Data shown START

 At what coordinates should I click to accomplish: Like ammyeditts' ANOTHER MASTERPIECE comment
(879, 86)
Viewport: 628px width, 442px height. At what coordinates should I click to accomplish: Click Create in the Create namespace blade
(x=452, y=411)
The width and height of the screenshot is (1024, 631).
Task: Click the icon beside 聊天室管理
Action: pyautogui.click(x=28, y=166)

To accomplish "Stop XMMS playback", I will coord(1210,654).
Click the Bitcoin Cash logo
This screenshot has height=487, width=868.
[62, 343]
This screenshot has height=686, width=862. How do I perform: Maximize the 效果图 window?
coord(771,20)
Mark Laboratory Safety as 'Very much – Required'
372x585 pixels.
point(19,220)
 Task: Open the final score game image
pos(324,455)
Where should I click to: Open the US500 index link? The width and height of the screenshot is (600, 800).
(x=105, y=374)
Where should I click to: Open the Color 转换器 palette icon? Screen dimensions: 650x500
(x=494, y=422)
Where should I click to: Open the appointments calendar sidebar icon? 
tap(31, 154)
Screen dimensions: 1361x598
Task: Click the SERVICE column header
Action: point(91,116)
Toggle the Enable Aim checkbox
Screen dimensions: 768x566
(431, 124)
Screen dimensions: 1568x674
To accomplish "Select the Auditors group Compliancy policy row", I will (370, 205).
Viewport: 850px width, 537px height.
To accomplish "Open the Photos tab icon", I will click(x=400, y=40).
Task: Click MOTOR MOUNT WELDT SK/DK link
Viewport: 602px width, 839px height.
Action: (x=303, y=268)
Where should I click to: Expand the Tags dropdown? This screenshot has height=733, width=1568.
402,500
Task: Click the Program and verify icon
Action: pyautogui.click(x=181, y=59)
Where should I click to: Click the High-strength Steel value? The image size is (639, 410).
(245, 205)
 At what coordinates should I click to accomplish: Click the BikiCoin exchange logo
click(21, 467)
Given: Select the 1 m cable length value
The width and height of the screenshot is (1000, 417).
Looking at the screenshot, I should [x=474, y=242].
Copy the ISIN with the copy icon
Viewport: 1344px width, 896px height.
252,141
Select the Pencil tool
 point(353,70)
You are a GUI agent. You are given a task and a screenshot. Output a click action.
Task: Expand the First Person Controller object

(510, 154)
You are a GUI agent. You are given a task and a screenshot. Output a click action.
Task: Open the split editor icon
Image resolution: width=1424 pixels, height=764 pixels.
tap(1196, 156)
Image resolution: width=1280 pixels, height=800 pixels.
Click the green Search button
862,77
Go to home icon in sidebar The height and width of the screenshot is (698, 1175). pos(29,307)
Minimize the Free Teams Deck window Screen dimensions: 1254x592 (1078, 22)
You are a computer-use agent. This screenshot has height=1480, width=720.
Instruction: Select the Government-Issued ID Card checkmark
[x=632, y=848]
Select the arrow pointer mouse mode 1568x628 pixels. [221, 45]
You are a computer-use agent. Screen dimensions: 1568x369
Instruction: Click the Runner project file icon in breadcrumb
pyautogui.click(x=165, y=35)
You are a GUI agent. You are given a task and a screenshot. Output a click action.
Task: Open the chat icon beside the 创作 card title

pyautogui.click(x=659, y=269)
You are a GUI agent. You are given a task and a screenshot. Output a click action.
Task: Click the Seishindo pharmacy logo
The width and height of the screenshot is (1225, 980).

Data shown END

→ Task requirements: Transcribe each of the records verbatim.

→ Output:
 At what coordinates should I click to accomplish: Like ammyeditts' ANOTHER MASTERPIECE comment
(879, 86)
Viewport: 628px width, 442px height. At what coordinates should I click to accomplish: Click Create in the Create namespace blade
(x=452, y=411)
The width and height of the screenshot is (1024, 631).
Task: Click the icon beside 聊天室管理
Action: pyautogui.click(x=28, y=166)

To accomplish "Stop XMMS playback", I will coord(1210,654).
Click the Bitcoin Cash logo
This screenshot has height=487, width=868.
[62, 343]
This screenshot has height=686, width=862. How do I perform: Maximize the 效果图 window?
coord(771,20)
Mark Laboratory Safety as 'Very much – Required'
372x585 pixels.
point(19,220)
 Task: Open the final score game image
pos(324,455)
Where should I click to: Open the US500 index link? The width and height of the screenshot is (600, 800).
(x=105, y=374)
Where should I click to: Open the Color 转换器 palette icon? Screen dimensions: 650x500
(x=494, y=422)
Where should I click to: Open the appointments calendar sidebar icon? 
tap(31, 154)
Screen dimensions: 1361x598
Task: Click the SERVICE column header
Action: point(91,116)
Toggle the Enable Aim checkbox
Screen dimensions: 768x566
(431, 124)
Screen dimensions: 1568x674
To accomplish "Select the Auditors group Compliancy policy row", I will (370, 205).
Viewport: 850px width, 537px height.
To accomplish "Open the Photos tab icon", I will click(x=400, y=40).
Task: Click MOTOR MOUNT WELDT SK/DK link
Viewport: 602px width, 839px height.
Action: (x=303, y=268)
Where should I click to: Expand the Tags dropdown? This screenshot has height=733, width=1568.
402,500
Task: Click the Program and verify icon
Action: pyautogui.click(x=181, y=59)
Where should I click to: Click the High-strength Steel value? The image size is (639, 410).
(245, 205)
 At what coordinates should I click to accomplish: Click the BikiCoin exchange logo
click(21, 467)
Given: Select the 1 m cable length value
The width and height of the screenshot is (1000, 417).
Looking at the screenshot, I should [x=474, y=242].
Copy the ISIN with the copy icon
Viewport: 1344px width, 896px height.
252,141
Select the Pencil tool
 point(353,70)
You are a GUI agent. You are given a task and a screenshot. Output a click action.
Task: Expand the First Person Controller object

(510, 154)
You are a GUI agent. You are given a task and a screenshot. Output a click action.
Task: Open the split editor icon
Image resolution: width=1424 pixels, height=764 pixels.
tap(1196, 156)
Image resolution: width=1280 pixels, height=800 pixels.
Click the green Search button
862,77
Go to home icon in sidebar The height and width of the screenshot is (698, 1175). pos(29,307)
Minimize the Free Teams Deck window Screen dimensions: 1254x592 (1078, 22)
You are a computer-use agent. This screenshot has height=1480, width=720.
Instruction: Select the Government-Issued ID Card checkmark
[x=632, y=848]
Select the arrow pointer mouse mode 1568x628 pixels. [221, 45]
You are a computer-use agent. Screen dimensions: 1568x369
Instruction: Click the Runner project file icon in breadcrumb
pyautogui.click(x=165, y=35)
You are a GUI agent. You are given a task and a screenshot. Output a click action.
Task: Open the chat icon beside the 创作 card title

pyautogui.click(x=659, y=269)
You are a GUI agent. You are given a task and a screenshot. Output a click action.
Task: Click the Seishindo pharmacy logo
The width and height of the screenshot is (1225, 980).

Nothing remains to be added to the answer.